Gregorio comprendió que no debía permitir que el gerente se marchará de
aquel modo, pues si no su puesto en el almacén estaba seriamente amenazado.
No lo veían los padres tan claro como él, porque, con el transcurso de los años,
habían llegado a pensar que la posición de Gregorio en aquella empresa era
inamovible; además, con la inquietud del momento se habían olvidado de toda
prudencia. Pero no así Gregorio, que se daba cuenta de que era indispensable
retener al gerente y tranquilizarle. De ello dependía el porvenir de Gregorio y
de los suyos. ¡Si al menos estuviera allí su hermana! Era muy lista; había
llorado cuando Gregorio yacía aún tranquilamente sobre su espalda. Seguro
que el gerente, hombre galante, se hubiera dejado convencer por la joven. Ella
habría cerrado la puerta del piso y le habría tranquilizado en el recibidor. Pero
no estaba su hermana, y Gregorio tenía que arreglárselas solo. Sin reparar en
que todavía no conocía sus nuevas facultades de movimiento, y que lo más
probable era que no lograse entender, abandonó la hoja de la puerta en que se
apoyaba y se deslizó por el hueco formado al abrirse la otra con intención de
avanzar hacia el gerente, que seguía cómicamente agarrado a la barandilla del
rellano.
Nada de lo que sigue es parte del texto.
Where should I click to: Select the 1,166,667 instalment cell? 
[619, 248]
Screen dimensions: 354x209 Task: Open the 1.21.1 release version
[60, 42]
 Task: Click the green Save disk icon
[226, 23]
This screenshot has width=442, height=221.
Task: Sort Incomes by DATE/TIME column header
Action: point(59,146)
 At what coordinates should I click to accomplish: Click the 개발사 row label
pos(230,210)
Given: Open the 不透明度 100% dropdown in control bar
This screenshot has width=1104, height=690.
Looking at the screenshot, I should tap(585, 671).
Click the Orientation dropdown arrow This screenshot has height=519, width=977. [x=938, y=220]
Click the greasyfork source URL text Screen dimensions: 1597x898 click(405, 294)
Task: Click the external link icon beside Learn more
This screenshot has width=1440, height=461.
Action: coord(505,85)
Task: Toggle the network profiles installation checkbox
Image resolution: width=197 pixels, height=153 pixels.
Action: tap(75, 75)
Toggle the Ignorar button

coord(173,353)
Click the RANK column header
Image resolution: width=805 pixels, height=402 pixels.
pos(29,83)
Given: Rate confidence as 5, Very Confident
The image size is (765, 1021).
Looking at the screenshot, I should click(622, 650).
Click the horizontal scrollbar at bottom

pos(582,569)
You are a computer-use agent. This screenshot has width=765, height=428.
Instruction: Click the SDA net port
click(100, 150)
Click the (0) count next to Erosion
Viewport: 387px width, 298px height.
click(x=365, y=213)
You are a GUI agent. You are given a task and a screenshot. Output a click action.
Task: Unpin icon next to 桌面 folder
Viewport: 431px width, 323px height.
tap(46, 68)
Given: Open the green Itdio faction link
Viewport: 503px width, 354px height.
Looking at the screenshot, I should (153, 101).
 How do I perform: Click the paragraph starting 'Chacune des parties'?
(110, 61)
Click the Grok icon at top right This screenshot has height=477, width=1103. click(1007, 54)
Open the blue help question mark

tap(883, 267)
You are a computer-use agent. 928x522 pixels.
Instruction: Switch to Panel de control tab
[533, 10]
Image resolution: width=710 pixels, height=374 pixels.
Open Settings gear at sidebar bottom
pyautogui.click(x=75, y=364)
Pero inmediatamente cayó al suelo, intentando con grandes esfuerzos,
sostenerse sobre sus innumerables y diminutas patas, profiriendo un leve
quejido. Entonces se sintió, por primera vez en el día, invadido por un
verdadero bienestar: las patitas, apoyadas en el suelo, le obedecían
perfectamente. Con alegría, vio que empezaban a llevarle adonde deseaba ir,
dándole la sensación de que sus sufrimientos habían concluido. Pero en el
momento en que Gregorio empezaba a avanzar lentamente, balanceándose a
ras de tierra, no lejos y enfrente de su madre, ésta, pese a su desvanecimiento
previo, dio de pronto un brinco y se puso a gritar, extendiendo los brazos con
las manos abiertas: «¡Socorro! ¡Por el amor de Dios! ¡Socorro!» Inclinaba la
cabeza como para ver mejor a Gregorio, pero de pronto, como para desmentir
esta impresión, se desplomó hacia atrás cayendo sobre la mesa, y, ajena al
hecho de que estaba aún puesta, quedó sentado en ella, sin darse cuenta de que
a su lado el café salía de la cafetera volcada, derramándose sobre la alfombra.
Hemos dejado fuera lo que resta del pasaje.